I am an American, and as such, I am no stranger to sensationalized and cheapened
news sources that are rooted in greed and partisanship rather than journalistic integrity
and the public interest. In my mind, journalism should be a justice-oriented pursuit,
focused on informing the public in an attempt to make the world a better place. I feel the
need to step outside the ideologies of the United States in order to pursue a journalism
education with more ethical substance.
Though I have a small amount of experience in the field, I have received virtually
no formal training, and would love the opportunity to gain the knowledge and experience
that this program offers, from a journalistic perspective as well as a technical one.

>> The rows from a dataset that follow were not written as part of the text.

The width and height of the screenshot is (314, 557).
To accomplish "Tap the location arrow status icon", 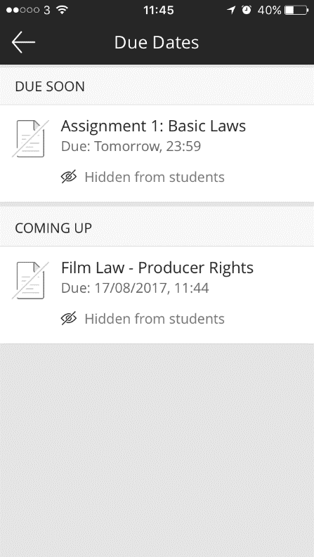I will (x=231, y=10).
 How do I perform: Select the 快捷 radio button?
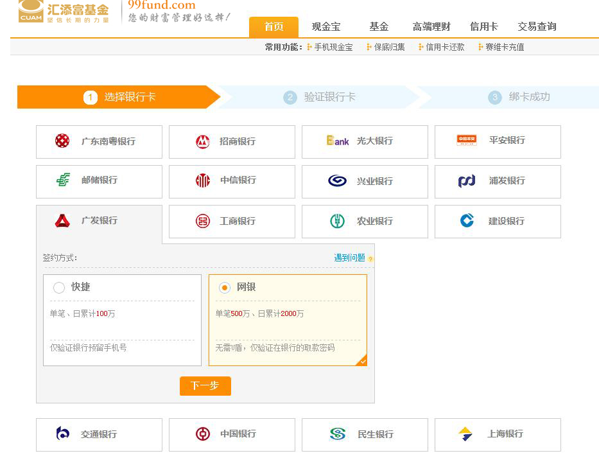(59, 288)
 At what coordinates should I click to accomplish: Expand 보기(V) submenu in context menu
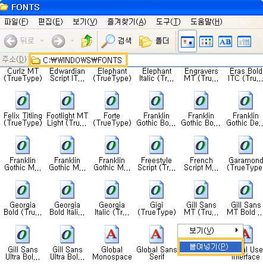click(210, 230)
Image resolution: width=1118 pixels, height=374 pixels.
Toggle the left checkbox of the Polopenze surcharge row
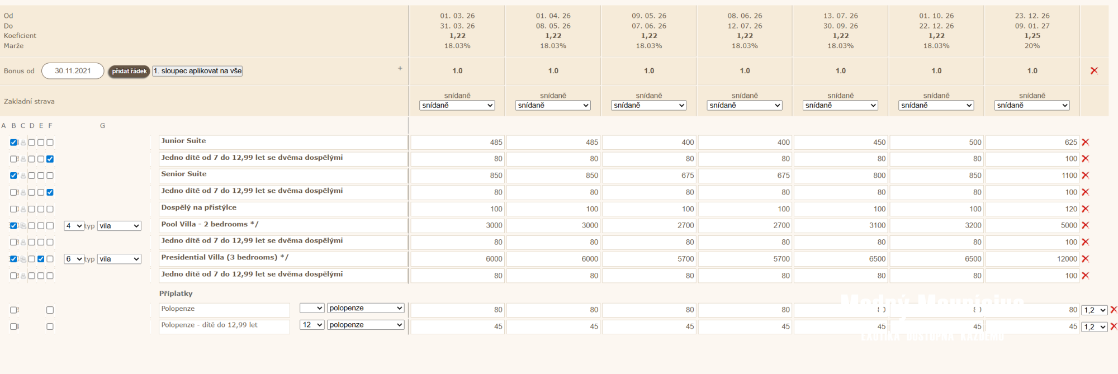pos(13,310)
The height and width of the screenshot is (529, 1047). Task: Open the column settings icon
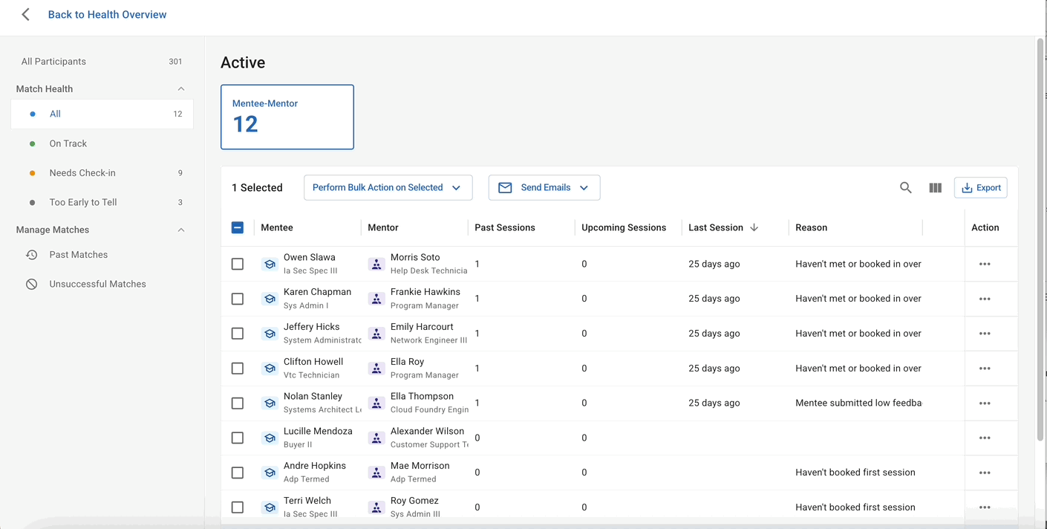click(x=935, y=188)
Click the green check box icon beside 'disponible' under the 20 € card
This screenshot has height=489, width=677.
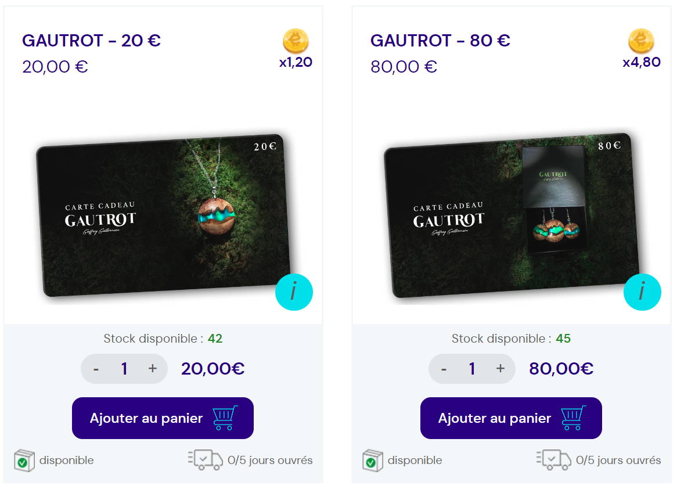click(x=24, y=461)
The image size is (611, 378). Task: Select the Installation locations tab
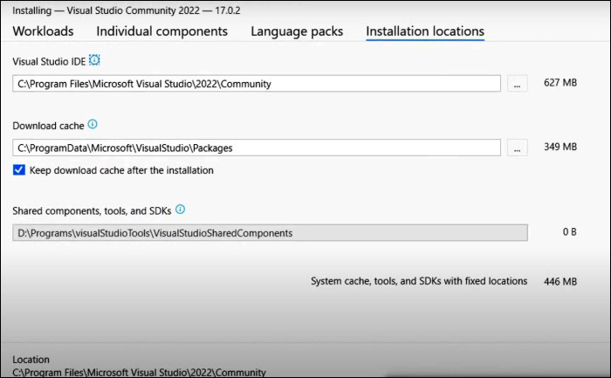(425, 31)
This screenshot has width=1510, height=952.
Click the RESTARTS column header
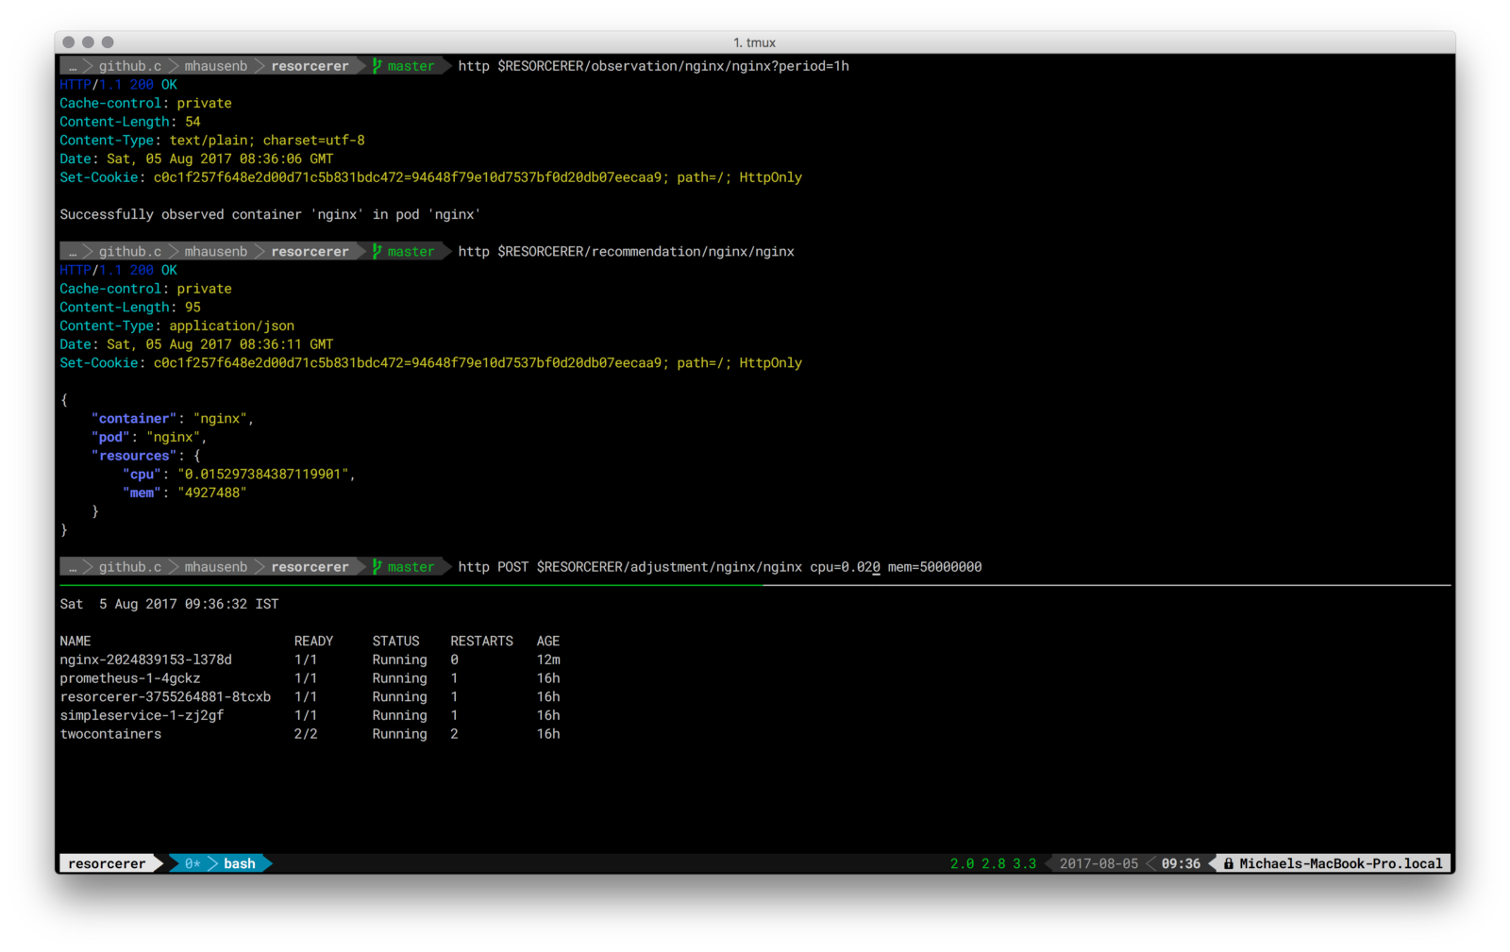point(481,641)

The
fact that the program has connections to many major broadcast news outlets also appeals
to me, since my ultimate career goals are to either produce radio documentaries for one of
the major shows in that field, or to be a correspondent or producer for a radio news outlet.
I feel that the courses in this program, particularly Creative Radio, Sound Story
Telling & Intertextuality of Narrative, and Radio Studies - A Cultural Inquiry, not only
suit my passions and the things I want to learn, but would also help me achieve my goal
of eventually working in the world of radio journalism.
I feel that I would be a valuable contributor to this program because I am an avid
learner, I work well with others, and I am passionate about the prospect of one day using
radio as a medium for telling stories that inform in an educational manner, and inspire
empathy in audiences. I would be honored to have the opportunity to study and develop
this knowledge and skillset under the fine staff at Goldsmiths University of London.
Thank you very much for your consideration.